Yükseköğretim hayatımızın sektörünün geldiği bir noktayı şu gözlemle tek bir gözlemle aslında sizlerle paylaşabilirim. Türkiye Cumhuriyeti kurulduğunda 10 sene içerisinde yani 1930’lu yılların sonuna kadar Türkiye’de 2 üniversite vardı. Bugün neredeyse bir asır sonra yani tam 100 sene sonra Türkiye üniversite sayısını 100 kat artırdı. Bugün üniversite sayılarımız 204’e aktif olarak faaliyet gösteren üniversite sayılarımız ulaşmış vaziyettedir. YÖK olarak yeni dönemde eğitim ve öğretim vaziyesinden en önemli önceliklerimizin başında liseden mezun olan tüm gençlerimize başarabilen tüm gençlerimize yükseköğretim kapılarını tabiki sınavları hak eden öğrencilerimize açabilmektir. Bizim öngörümüz önümüzdeki yıllarda tüm dünyada olduğu gibi TÜrkiye’de de yükseköğretim alanı genişleyecektir. Yükseköğretim alanı geçmişte 20 yüzyılın başlarında çok daha dar bir zümreye hitap eden bir kurum iken bugün fonksiyonları ve işlevi değişmiş çok daha geniş bir nüfus kitlesine hizmet verir hale gelmiştir. Bugün şu anda Tükiye demografik fısat penceresini yakalamıştır diyebiliriz.

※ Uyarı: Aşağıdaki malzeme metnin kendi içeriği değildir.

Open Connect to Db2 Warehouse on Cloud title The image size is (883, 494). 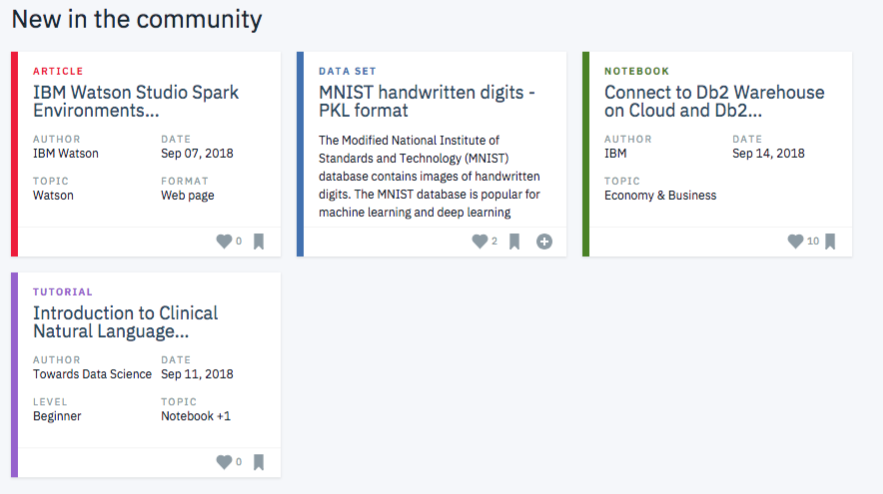[714, 101]
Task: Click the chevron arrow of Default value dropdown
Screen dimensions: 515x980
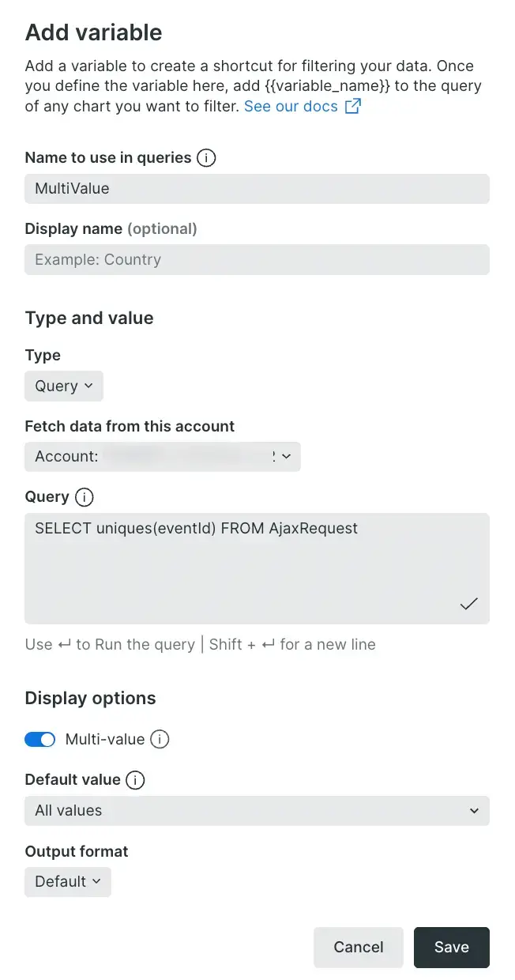Action: [474, 811]
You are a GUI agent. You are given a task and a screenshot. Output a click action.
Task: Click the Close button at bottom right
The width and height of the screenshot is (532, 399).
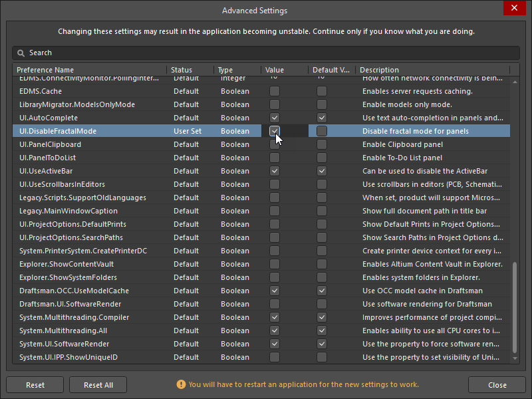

Türkiye’de sayıları 204’e ulaşan üniversitelerimiz hitap ettiği eğitimini üstlendiği gençlerin sayıları bakımından bence çok değil. Dünyadaki diğer ülkelere baktığınızda örneğin Avrupa’daki Fransa ile mukayese ettiğimizde, Almanya, İtalya, ABD ile mukayese ettiğimizde milyon kişi başına düşen üniversite sayısı az. Bu şu demek değil, daha fazla dükkan açar gibi üniversite açmaktan bahsetmiyoruz fakat uluslararası alanda meydana gelen gelişmeleri diğer ülkelerin yükseköğretim alanları onların yükseköğretime ulaşmak isteyen gençlere bakışları ve sunduğu imkanları yakından takip ediyoruz. Türkiye’de yükseköğretim kurumlarının halihazırdaki durumu sayı açısından bakıldığında tartışmaya açık bir konu olmakla beraber çok olmadığını söylemek isterim.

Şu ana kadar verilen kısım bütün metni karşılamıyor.